[Stored data]
--- --- ---

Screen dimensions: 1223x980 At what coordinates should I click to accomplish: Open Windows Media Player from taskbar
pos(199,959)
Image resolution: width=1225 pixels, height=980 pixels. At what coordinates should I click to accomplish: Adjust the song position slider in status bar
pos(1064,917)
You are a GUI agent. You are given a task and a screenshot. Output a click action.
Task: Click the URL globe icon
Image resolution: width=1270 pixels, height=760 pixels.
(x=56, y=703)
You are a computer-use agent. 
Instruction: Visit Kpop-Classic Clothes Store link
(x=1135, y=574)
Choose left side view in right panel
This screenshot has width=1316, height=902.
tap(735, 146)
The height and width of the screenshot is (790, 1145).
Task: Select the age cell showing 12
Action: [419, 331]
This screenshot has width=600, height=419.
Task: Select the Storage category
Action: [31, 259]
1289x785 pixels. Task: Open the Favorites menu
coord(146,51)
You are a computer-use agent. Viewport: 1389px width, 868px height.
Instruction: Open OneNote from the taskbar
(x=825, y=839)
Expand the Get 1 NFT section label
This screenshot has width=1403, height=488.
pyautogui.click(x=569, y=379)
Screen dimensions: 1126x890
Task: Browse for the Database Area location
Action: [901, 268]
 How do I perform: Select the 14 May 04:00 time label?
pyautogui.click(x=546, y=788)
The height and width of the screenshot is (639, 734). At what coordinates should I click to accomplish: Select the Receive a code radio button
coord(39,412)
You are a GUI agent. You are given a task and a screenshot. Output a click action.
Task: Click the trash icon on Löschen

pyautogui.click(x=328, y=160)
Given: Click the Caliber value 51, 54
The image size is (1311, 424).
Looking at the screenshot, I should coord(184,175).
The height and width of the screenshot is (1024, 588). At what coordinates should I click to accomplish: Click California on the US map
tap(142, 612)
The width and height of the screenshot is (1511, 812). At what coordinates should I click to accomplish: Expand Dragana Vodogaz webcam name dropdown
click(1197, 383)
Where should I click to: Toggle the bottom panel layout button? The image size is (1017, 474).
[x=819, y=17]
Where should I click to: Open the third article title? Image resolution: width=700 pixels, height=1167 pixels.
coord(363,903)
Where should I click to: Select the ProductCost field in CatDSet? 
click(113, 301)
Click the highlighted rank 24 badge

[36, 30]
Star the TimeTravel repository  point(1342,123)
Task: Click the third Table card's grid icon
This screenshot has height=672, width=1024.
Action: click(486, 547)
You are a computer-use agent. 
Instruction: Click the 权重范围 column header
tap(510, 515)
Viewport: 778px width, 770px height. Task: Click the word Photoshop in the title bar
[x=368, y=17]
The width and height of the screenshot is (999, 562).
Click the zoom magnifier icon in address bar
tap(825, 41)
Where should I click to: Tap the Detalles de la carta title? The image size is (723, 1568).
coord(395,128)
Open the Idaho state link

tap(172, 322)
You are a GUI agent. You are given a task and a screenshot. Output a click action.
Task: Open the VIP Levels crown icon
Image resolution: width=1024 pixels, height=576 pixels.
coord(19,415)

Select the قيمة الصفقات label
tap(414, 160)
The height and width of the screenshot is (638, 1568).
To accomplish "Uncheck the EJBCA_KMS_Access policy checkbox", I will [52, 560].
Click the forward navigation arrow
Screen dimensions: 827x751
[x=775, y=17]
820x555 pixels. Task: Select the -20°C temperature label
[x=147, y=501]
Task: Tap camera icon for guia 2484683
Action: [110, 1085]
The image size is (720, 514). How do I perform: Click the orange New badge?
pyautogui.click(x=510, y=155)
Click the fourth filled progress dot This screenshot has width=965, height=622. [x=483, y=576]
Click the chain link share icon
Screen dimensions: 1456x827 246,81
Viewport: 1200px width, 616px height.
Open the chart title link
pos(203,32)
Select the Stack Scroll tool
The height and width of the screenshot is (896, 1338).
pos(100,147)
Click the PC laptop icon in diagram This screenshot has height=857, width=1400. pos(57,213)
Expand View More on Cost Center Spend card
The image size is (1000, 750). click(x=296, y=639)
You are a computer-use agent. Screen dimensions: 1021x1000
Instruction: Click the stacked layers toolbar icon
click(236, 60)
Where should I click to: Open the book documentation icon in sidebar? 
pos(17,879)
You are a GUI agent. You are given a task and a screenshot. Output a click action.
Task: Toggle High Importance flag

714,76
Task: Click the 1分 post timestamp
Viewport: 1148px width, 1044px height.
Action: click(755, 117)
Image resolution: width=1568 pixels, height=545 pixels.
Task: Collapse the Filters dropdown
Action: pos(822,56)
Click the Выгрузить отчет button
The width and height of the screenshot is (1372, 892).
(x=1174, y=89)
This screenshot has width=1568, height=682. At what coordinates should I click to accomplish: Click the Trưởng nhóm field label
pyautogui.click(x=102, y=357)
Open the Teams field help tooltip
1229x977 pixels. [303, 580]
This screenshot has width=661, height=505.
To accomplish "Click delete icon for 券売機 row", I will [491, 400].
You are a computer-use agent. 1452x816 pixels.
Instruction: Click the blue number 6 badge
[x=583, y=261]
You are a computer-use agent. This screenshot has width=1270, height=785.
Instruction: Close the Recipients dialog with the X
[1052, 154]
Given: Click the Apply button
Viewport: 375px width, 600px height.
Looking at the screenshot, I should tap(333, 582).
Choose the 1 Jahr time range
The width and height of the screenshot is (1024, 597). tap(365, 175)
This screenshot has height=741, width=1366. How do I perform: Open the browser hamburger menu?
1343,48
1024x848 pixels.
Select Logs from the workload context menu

--- --- ---

## Assignment
Look above and return each line of the records exactly, from the very first through the line with "Expand the Get 1 NFT section label", both included.

## Written response
Screen dimensions: 1223x980 At what coordinates should I click to accomplish: Open Windows Media Player from taskbar
pos(199,959)
Image resolution: width=1225 pixels, height=980 pixels. At what coordinates should I click to accomplish: Adjust the song position slider in status bar
pos(1064,917)
You are a GUI agent. You are given a task and a screenshot. Output a click action.
Task: Click the URL globe icon
Image resolution: width=1270 pixels, height=760 pixels.
(x=56, y=703)
You are a computer-use agent. 
Instruction: Visit Kpop-Classic Clothes Store link
(x=1135, y=574)
Choose left side view in right panel
This screenshot has width=1316, height=902.
tap(735, 146)
The height and width of the screenshot is (790, 1145).
Task: Select the age cell showing 12
Action: [419, 331]
This screenshot has width=600, height=419.
Task: Select the Storage category
Action: [31, 259]
1289x785 pixels. Task: Open the Favorites menu
coord(146,51)
You are a computer-use agent. Viewport: 1389px width, 868px height.
Instruction: Open OneNote from the taskbar
(x=825, y=839)
Expand the Get 1 NFT section label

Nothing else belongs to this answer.